→ EXCERPTED TEXT:
○ ○ ○

A global agreement against plastic pollution will be negotiated in Nairobi until Sunday. New alliances are emerging.

Plastic waste on the floor

Plastic waste in a canal in Bangkok, Thailand Photo: Matt Hunt/ZUMA Wire/imago

NAIROBI taz | In the third round of negotiations on the global plastics agreement in Nairobi, clear allocations and classic alliances are difficult to identify. This is clear from China’s behavior. Just six months ago at the previous conference in Paris, the Chinese government took a stand on procedural issues; To the frustration of many delegates, there was a standstill for days. Things are different in Kenya. According to observer circles, the debates are going “almost smoothly” – at least for UN negotiations.

China wants to be perceived as a constructive negotiating partner and not be included in the “blocker round”. “The appearance is not unconstructive,” says Florian Titze from WWF, “the Chinese delegation is not actively positioning itself as a blocker, like Saudi Arabia, for example. However, it belongs to the group of countries who are not yet taking the measures necessary to avert the plastic crisis.”

The ambivalent attitude is explained, on the one hand, by experiences with the severe environmental pollution caused by plastic, which ultimately led to a government-imposed import ban on plastic waste in the East Asian country in 2018. The Chinese government is well aware of the problem. On the other hand, China has a large petroleum and plastics industry that is interested in growth and therefore has an economic interest in placing the agreement’s focus on the lower end of the value chain – on improvements in recycling, disposal and product design.

According to the Scientist Coalition, an association of independent scientists, what is necessary for an effective agreement is, above all, to limit the production of plastic.

○ ○ ○

→ PROVIDED MATERIAL:
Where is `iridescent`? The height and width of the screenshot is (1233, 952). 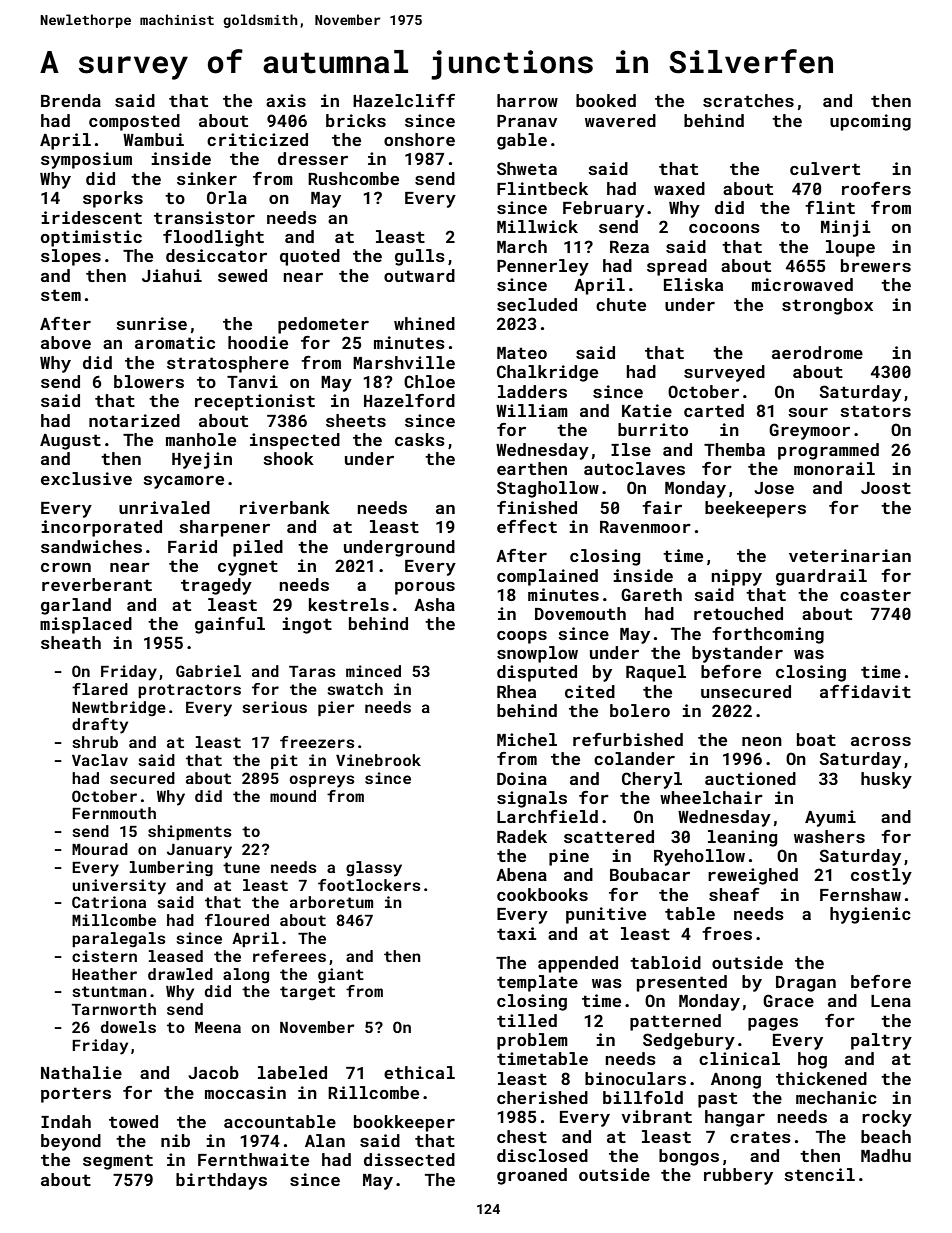
iridescent is located at coordinates (91, 217).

○ ○ ○

→ WORK TO DO: Continue the article above on the Nairobi plastics treaty negotiations, picking up after its last paragraph.

→ RESULT BELOW:
China clearly rejects this. “Production caps are not solutions to the cause of plastic pollution,” says a position paper from the delegation. However, this does not necessarily apply to single-use plastic products such as straws, plastic bags and cutlery. Here the Chinese delegation would probably even go along with bans in some cases.

Money for China is controversial

The question of financing the fight against plastic waste, which will come into focus for the first time during the negotiations in Nairobi, will also be exciting. Some developing countries are demanding financial support from the countries responsible for the pollution, especially countries from the Global North from which they import their waste.

China is somewhere in between. It is (or was) heavily affected by littering, but at the same time it is also one of the biggest causes. Many industrialized countries will probably want to avoid China gaining access to financial resources from the plastics agreement. There is therefore great potential for conflict here.

Led by the two parties to the conflict, Saudi Arabia and Iran, a group of “like-minded” oil-producing states emerged at the conference. They want to more or less block the agreement. However, the power of individual outliers on the path to a plastics agreement is limited. Instead of making decisions based on the consensus principle (as is usual at other UN conferences), a 70 percent majority is sufficient in the current negotiations.